Tolga Kumova has become a substantial shareholder in another one of the companies he heads.

Mr Kumova — a resources entrepreneur who has raised more than $500 million for his ASX-listed mining ventures — has taken a 9.93 per cent stake in ASX-listed junior European Cobalt (ASX:EUC), a company he chairs.

European Cobalt has been a standout performer in the past year. Its share price has rocketed 775 per cent from the 1.6c it was trading at this time last year.

EUC shares have soared in the past 12 months. Source: Investing.com
EUC shares have soared in the past 12 months. Source: Investing.com

Mr Kumova ranked number 22 on the Financial Review’s Young Rich List in 2017 with a net worth of $95 million, up from $79 million in 2016, at 39 years of age.

He is best remembered as former managing director and founding shareholder of Syrah Resources, overseeing the company from a tiddler through to an ASX200 mining company.

Mr Kumova’s other mining interests include Alderan Resources (ASX:AL8), New Century Resources (ASX:NCZ), Hill End Gold (ASX:HEG), Meteoric Resources (ASX:MEI) and Draig Resources (ASX:DRG).

The share price of each of these companies has surged between 260 per cent and 1000 per cent in the past 12 months.

Meanwhile, European Cobalt — which is chasing cobalt, nickel and copper in Slovakia and Finland — took out third place on Stockhead’s list of top battery metals performers in 2017 after notching gains of 1150 per cent.

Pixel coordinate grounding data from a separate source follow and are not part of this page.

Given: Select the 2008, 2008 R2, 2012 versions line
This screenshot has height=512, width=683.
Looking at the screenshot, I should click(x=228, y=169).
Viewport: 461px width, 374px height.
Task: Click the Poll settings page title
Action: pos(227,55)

Cobalt in particular is a hot commodity right now due to the electric vehicle uprising. The price of cobalt has climbed nearly 130 per cent in the last year to $US75,205 per tonne.

Cobalt Futures over the past 12 months. Source: Investing.com
Cobalt Futures over the past 12 months. Source: Investing.com

Demand for cobalt is expected to grow because of its use in lithium cobalt oxide electrodes — a common lithium ion battery technology used in electric cars.

Bloomberg New Energy Finance estimates electric cars will account for 2 per cent of the market by 2020, rising to 8 per cent by 2025 and 20 per cent by 2030.

In early December, the company received strong institutional support for a placement that raised $20 million to fund exploration at its flagship Dobsina project in Slovakia.

Initial sampling of waste dump material at the project returned as much as 3.2 per cent cobalt, 8.6 per cent nickel and 11.1 per cent copper.

Historic production grades have fetched up to 8 per cent cobalt and 17 per cent nickel from sulphide mineralisation.

Anything above 2 per cent cobalt, 2 per cent nickel and 1.5 per cent cobalt is generally considered high grade.

In the first half of this year, European Cobalt is continuing with surface drilling targeting cobalt-nickel sulphide mineralisation at the Joremeny prospect.

The company also plans to complete the underground refurbishment of the Joremeny adit and undertake underground drilling at the prospect.